(Rows that point to text and elements)
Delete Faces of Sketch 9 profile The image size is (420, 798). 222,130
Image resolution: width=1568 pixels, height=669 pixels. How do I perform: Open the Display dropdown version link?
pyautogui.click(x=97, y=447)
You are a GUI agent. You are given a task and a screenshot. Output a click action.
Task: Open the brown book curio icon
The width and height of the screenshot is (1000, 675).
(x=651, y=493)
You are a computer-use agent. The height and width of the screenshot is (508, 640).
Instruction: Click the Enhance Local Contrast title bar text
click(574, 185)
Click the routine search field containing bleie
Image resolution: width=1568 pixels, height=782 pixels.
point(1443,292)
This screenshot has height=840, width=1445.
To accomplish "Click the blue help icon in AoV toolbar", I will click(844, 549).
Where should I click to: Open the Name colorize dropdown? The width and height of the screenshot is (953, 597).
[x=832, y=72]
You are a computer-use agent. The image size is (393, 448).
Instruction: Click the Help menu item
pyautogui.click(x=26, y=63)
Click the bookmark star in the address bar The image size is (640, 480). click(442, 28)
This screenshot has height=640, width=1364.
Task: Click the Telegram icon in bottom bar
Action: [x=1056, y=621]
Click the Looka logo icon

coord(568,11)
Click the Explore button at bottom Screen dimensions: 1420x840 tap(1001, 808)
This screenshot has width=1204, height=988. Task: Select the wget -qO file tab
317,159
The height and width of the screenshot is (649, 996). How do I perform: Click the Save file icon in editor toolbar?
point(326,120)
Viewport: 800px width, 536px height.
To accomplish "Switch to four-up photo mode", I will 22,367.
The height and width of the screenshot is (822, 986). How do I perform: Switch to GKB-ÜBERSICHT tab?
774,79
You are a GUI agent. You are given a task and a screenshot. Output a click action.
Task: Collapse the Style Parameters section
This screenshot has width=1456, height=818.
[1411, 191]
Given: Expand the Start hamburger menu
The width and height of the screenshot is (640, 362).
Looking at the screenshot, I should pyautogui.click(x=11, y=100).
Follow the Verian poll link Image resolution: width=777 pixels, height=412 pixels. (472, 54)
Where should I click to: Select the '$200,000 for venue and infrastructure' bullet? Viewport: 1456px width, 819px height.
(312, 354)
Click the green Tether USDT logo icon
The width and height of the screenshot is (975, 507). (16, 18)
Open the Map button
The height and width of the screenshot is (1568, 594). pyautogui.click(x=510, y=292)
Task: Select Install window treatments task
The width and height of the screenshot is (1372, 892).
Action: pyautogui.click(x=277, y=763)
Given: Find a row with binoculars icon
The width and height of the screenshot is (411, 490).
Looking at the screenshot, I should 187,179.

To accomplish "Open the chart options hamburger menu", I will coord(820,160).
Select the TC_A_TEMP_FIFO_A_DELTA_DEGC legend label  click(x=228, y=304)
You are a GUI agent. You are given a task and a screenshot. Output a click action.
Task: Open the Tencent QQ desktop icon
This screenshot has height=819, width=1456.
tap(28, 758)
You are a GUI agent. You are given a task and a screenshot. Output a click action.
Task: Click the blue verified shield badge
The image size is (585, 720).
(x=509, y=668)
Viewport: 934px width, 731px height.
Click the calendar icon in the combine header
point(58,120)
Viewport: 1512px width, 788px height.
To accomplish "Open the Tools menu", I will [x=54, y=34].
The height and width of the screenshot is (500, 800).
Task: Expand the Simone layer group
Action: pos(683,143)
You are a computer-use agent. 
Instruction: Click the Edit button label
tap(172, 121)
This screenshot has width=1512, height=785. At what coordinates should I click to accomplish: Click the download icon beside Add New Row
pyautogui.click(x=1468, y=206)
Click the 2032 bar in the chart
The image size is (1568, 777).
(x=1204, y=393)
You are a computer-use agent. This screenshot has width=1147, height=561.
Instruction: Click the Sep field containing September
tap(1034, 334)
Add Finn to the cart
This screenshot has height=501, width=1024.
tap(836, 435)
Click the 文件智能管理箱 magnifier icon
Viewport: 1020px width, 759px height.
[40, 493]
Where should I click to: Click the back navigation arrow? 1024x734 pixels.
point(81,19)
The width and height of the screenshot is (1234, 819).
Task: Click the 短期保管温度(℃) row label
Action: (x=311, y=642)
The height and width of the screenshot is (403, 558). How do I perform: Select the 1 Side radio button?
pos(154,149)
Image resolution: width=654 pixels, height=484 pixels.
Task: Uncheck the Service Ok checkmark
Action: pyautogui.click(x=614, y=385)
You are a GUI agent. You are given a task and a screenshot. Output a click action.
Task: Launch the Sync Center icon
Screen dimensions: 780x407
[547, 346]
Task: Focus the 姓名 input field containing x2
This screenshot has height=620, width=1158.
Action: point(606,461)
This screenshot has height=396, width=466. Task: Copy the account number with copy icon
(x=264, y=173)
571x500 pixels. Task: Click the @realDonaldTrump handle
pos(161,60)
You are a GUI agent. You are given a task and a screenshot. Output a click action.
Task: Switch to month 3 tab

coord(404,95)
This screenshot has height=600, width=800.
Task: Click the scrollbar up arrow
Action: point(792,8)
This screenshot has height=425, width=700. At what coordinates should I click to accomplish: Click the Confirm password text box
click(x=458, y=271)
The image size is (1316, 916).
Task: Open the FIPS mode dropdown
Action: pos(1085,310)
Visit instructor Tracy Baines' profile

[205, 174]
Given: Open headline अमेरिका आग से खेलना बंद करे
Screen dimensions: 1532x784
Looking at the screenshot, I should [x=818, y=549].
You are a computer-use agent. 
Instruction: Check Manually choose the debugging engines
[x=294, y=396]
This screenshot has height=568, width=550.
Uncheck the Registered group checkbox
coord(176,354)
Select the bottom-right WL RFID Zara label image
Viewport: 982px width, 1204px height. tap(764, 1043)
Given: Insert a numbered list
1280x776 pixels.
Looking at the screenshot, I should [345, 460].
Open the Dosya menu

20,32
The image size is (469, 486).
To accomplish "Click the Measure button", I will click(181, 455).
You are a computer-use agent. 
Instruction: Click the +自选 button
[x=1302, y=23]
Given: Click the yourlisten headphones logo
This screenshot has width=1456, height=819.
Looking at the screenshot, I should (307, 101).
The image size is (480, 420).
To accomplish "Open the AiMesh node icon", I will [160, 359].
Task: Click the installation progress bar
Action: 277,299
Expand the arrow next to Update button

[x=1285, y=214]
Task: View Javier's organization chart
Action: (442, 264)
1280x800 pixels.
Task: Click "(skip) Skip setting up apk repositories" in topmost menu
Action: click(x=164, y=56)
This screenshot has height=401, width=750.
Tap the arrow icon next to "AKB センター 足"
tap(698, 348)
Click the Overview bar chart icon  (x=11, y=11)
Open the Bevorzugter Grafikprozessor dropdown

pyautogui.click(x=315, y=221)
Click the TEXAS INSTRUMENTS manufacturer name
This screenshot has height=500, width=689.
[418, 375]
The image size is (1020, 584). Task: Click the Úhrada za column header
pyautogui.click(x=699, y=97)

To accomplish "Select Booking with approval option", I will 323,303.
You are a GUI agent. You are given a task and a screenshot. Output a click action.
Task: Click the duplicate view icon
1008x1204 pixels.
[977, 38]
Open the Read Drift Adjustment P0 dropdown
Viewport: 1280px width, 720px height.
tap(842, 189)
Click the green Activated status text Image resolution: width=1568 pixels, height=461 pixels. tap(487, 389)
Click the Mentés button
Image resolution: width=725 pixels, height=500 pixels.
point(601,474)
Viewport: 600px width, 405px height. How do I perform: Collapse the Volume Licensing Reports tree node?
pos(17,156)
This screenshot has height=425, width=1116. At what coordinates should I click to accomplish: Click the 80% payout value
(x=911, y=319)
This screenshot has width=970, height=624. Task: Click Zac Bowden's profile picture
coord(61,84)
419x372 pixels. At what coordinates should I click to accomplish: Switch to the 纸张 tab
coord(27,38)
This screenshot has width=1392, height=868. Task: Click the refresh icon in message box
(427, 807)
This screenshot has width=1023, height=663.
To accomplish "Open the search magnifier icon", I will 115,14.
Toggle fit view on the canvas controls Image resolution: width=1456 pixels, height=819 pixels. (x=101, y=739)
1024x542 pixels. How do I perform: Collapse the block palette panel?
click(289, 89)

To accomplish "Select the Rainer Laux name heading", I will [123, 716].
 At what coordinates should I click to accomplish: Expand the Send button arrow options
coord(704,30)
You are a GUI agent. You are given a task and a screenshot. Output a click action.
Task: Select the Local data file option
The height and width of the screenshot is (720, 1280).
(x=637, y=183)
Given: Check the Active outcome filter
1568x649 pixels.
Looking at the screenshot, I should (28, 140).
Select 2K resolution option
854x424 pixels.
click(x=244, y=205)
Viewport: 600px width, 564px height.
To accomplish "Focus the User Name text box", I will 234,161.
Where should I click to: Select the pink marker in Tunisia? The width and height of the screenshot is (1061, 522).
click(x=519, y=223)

Instructions to follow –
Show every line of the rows above that contains the string "search", matching case.

Full output –
Click the routine search field containing bleie
To accomplish "Open the search magnifier icon", I will 115,14.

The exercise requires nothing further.